— Work to be completed —
Gather every line of the records below that contains the word "name", and copy each one out in full.

— Records provided —
☆ ☆ ☆ ☆ ☆ ☆ ☆

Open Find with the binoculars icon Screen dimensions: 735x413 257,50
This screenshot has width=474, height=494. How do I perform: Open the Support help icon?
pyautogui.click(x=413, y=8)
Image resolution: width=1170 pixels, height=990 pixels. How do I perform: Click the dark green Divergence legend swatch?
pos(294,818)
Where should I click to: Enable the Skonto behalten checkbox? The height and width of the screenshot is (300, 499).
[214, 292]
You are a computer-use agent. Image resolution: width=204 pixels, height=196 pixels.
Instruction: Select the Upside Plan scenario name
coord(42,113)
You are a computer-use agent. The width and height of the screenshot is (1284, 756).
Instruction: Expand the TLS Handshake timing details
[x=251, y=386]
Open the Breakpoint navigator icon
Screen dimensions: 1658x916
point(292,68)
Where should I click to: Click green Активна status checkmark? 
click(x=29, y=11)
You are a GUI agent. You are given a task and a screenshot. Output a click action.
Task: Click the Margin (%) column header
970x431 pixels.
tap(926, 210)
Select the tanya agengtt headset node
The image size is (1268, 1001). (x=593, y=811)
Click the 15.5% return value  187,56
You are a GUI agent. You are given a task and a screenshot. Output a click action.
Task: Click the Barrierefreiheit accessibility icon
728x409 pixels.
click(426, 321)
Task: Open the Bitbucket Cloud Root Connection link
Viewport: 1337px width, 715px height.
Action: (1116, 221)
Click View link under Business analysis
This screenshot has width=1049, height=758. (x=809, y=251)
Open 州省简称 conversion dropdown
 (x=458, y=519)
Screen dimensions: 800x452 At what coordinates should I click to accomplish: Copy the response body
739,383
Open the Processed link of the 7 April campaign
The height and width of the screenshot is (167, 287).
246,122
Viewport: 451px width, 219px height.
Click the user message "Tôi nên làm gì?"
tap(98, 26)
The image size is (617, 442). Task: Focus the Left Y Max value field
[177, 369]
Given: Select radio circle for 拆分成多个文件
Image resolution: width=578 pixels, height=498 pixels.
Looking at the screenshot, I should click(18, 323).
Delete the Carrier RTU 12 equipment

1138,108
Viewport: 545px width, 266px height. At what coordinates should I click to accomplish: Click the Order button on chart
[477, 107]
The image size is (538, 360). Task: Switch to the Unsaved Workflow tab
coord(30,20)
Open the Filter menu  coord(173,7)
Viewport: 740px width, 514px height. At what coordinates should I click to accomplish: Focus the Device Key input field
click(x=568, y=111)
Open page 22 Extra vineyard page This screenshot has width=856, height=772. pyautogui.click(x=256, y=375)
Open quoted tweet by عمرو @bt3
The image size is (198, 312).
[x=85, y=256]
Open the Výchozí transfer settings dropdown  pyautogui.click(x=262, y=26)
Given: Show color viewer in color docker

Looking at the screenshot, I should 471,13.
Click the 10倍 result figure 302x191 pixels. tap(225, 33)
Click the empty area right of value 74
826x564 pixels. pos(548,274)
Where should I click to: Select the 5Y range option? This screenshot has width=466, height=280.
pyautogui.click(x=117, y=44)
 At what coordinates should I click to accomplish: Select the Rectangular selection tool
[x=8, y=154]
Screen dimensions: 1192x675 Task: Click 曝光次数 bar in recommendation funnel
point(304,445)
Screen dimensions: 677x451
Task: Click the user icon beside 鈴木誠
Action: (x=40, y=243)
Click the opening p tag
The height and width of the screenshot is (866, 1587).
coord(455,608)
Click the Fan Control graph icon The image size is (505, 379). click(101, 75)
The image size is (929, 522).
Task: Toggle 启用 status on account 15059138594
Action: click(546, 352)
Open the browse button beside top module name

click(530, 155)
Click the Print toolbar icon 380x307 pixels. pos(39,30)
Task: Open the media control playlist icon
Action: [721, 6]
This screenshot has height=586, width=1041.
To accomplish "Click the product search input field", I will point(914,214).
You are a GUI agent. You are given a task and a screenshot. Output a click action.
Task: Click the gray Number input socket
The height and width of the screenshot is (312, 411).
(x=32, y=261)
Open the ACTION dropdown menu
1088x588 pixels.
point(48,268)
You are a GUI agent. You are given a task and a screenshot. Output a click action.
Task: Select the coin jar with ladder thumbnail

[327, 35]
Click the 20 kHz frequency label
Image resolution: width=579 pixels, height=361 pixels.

☆ ☆ ☆ ☆ ☆ ☆ ☆

— Task response —
Instruction: Select the Upside Plan scenario name
Open the browse button beside top module name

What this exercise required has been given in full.